John Gay’s portrait in Marble Hill House
A close friend from Henrietta’s days at court, Kitty Hyde, the Duchess of Queensbury, lived just across the river at Hall Place in Petersham. (Horace Walpole, who found her irritating, remarked that at least they had the river between them.) The Duchess was an interesting woman, a great beauty and known as an eccentric even in an age of eccentrics. She was banished from court in 1728, over her championing of John Gay’s satirical works and responded: “The Duchess of Queensberry is surprised and well pleased that the King hath given her so agreeable a command as to stay from Court.”
All these people were part of Henrietta’s circle, but there were many more famous names living in Twickenham or nearby. Joshua Reynolds, the artist, (two of whose portraits now hang in Marble Hill House) lived on Richmond Hill with a view that stretched out across the Arcadian Thames towards Twickenham. Hogarth was nearby in Chiswick. (There’s a painting of his displayed at Marble Hill as well.) Horace Walpole (in 1755) produced a convenient list: “We shall be a celebrated as Baiae or Tivoli … we have very famous people: Clive and Pritchard, the actresses: Scott and Hudson, the painters: my lady Suffolk [Henrietta Howard]: Mr Hickey the impudent lawyer: Whitehead the poet: and Cambridge, the everything.”

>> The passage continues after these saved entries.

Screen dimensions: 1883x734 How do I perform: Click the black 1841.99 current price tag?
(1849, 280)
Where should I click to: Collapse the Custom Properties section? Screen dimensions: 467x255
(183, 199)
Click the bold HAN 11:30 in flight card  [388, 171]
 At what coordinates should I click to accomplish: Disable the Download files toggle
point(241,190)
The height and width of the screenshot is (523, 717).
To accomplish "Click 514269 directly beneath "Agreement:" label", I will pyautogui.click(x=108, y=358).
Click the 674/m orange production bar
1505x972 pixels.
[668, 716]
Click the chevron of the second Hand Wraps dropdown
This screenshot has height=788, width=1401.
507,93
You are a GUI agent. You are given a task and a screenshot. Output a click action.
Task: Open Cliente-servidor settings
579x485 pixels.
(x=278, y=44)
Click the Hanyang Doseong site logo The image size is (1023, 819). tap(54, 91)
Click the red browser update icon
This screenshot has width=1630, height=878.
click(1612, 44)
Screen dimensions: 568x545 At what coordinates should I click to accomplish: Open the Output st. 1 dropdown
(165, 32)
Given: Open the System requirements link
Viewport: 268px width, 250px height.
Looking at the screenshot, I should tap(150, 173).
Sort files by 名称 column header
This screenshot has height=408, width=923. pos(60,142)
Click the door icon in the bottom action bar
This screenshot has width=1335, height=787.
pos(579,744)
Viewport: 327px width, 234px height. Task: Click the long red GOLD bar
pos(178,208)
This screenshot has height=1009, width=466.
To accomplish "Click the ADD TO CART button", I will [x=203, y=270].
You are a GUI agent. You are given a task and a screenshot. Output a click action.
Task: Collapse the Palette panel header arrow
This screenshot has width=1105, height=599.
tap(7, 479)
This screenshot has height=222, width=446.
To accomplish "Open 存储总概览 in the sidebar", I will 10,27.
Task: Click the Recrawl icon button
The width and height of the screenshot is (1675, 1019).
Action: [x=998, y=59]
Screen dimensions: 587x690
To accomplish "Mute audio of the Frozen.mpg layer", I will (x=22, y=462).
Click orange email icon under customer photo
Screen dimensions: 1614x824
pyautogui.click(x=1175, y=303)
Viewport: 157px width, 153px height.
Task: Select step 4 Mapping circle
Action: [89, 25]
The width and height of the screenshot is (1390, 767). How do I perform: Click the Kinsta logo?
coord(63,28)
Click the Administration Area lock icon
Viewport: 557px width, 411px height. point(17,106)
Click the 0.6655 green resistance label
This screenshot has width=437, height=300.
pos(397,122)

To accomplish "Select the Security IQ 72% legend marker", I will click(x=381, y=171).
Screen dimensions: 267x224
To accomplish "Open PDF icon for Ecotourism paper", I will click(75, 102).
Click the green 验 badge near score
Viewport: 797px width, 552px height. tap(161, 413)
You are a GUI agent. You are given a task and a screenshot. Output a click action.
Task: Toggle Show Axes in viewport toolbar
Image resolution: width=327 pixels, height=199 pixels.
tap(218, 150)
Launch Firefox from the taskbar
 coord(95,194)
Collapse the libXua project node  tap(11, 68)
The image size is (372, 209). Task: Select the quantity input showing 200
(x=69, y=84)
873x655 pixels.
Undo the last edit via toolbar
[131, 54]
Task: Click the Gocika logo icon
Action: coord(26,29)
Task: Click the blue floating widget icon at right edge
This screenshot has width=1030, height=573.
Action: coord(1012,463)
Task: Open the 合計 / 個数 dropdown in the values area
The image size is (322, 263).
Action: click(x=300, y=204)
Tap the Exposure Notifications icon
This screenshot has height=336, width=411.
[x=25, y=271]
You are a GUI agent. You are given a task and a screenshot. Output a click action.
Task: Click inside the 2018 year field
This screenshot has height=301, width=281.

Richard Cambridge (1717-1802) moved to Twickenham in 1751, taking a house just a few minutes walk along the river from Marble Hill. Cambridge is not remembered these days but was a well-regarded poet at the time and a man who seemed to know everybody. While Henrietta Howard entertained literary figures, Cambridge’s visitors included Lord North (Prime Minister to George III), Captain Cook (who called before his last voyage), Edward Gibbon (who wrote The Decline and Fall of the Roman Empire) and James Boswell and Samuel Johnson, who, it seems, were inseparable even in their dinner invitations.
Cambridge House
By the time Henrietta died in 1767, many of those who had been part of her circle at Marble Hill were dead. Walpole, much younger than her, was still very much alive. (His novel, The Castle of Otranto, arguably the first Gothic novel, was only published in 1764.) He visited her the day before her death, but Pope, Gay, and Swift were all gone.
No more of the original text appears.